Sunny Day Real Estate – How It Feels To Be Something On

The legendary Sunny Day Real Estate broke up for a short time after releasing two emotional classics in the mid-’90s and returned to the fold with a slightly different lineup for this 10-song epic, somber album. While there’s less distortion on it than the others, it still rocks just as hard on the power and dynamic fronts. Listen to How It Feels To Be Something On on vinyl if you can, as you will hear intricacies that streaming services just cannot provide, and your days will forever be golden.

Superdrag – Head Trip In Every Key

Superdrag’s last major-label outing Head Trip In Every Key seemed doomed from the start. This perfect pop-rock band were preparing to spend as much money on this recording as possible because they anticipated getting dropped by the label after its release. While the record would later rightfully grow to much greater acclaim the following century, it didn’t take its producer Jerry Finn much time to climb to the top of his field. Fun fact: He eventually produced blink-182’s Enema Of The State the following year. He’s forever missed. So are Superdrag.
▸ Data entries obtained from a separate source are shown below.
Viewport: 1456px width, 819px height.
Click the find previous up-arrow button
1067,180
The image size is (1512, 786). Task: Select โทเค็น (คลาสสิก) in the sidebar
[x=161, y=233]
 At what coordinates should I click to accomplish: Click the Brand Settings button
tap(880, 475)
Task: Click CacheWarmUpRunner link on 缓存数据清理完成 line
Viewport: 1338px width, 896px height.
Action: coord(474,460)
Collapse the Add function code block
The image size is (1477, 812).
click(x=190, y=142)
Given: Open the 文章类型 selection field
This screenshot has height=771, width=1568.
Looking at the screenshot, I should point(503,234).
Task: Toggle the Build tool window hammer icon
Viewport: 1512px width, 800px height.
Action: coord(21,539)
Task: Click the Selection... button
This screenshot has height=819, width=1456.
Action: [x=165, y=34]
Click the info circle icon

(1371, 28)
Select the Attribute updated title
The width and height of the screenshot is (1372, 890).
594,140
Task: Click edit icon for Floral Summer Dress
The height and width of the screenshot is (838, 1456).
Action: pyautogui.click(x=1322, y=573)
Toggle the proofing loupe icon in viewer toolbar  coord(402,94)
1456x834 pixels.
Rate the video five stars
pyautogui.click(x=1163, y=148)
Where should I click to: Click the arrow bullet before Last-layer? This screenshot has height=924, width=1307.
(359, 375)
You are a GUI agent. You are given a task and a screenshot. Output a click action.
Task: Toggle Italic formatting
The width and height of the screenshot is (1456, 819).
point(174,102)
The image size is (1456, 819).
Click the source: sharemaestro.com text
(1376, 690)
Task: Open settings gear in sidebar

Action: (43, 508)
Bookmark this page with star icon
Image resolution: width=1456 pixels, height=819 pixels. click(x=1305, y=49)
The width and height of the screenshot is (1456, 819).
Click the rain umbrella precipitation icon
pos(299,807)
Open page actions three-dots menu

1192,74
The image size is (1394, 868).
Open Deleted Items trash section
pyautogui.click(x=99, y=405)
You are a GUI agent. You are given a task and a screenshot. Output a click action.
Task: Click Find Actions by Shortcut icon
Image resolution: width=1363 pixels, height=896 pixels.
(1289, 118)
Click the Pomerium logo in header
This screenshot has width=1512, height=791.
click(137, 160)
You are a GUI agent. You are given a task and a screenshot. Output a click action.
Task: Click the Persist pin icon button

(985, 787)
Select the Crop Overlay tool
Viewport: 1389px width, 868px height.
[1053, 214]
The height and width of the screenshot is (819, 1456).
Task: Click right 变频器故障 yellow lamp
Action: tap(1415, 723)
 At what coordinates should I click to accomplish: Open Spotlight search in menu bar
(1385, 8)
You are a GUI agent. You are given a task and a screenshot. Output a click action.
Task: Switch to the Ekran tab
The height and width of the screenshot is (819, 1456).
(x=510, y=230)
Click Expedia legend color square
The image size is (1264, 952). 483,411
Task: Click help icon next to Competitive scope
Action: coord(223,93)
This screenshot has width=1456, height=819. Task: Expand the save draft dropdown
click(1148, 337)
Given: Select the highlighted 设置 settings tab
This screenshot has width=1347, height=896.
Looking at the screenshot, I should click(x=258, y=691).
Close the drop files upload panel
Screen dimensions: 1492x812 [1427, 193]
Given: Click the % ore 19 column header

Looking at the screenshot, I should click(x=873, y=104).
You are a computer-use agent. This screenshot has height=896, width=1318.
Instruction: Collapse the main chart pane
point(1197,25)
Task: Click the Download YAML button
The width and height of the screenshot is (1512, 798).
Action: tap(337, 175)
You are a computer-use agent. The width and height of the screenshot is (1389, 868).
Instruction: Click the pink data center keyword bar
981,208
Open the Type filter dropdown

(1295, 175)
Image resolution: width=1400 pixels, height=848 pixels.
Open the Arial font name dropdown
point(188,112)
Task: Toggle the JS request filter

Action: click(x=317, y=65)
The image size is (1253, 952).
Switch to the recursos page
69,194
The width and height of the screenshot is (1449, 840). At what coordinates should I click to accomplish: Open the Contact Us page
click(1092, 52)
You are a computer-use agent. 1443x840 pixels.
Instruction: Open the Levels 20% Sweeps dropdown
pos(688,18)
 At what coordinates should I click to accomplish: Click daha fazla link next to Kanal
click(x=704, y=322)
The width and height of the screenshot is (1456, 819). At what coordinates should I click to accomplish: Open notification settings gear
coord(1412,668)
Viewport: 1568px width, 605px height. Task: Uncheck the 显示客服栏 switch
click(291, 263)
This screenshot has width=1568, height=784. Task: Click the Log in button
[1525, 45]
The Vandals – Hitler Bad, Vandals Good

Speaking of blink-182, the band wouldn’t have existed without the Vandals. So, by proxy, All Time Low also owe a lot to the Vandals. It’s rare for an acclaimed early ’80s punk-rock band to musically peak in a different decade, but the Vandals proved that they were pros at combining punk rock and comedy with 1998’s Hitler Bad, Vandals Good. The album remains their best-selling record and is nonstop fun across all 14 tracks. While you’re listening, marvel at Josh Freese’s drum skills.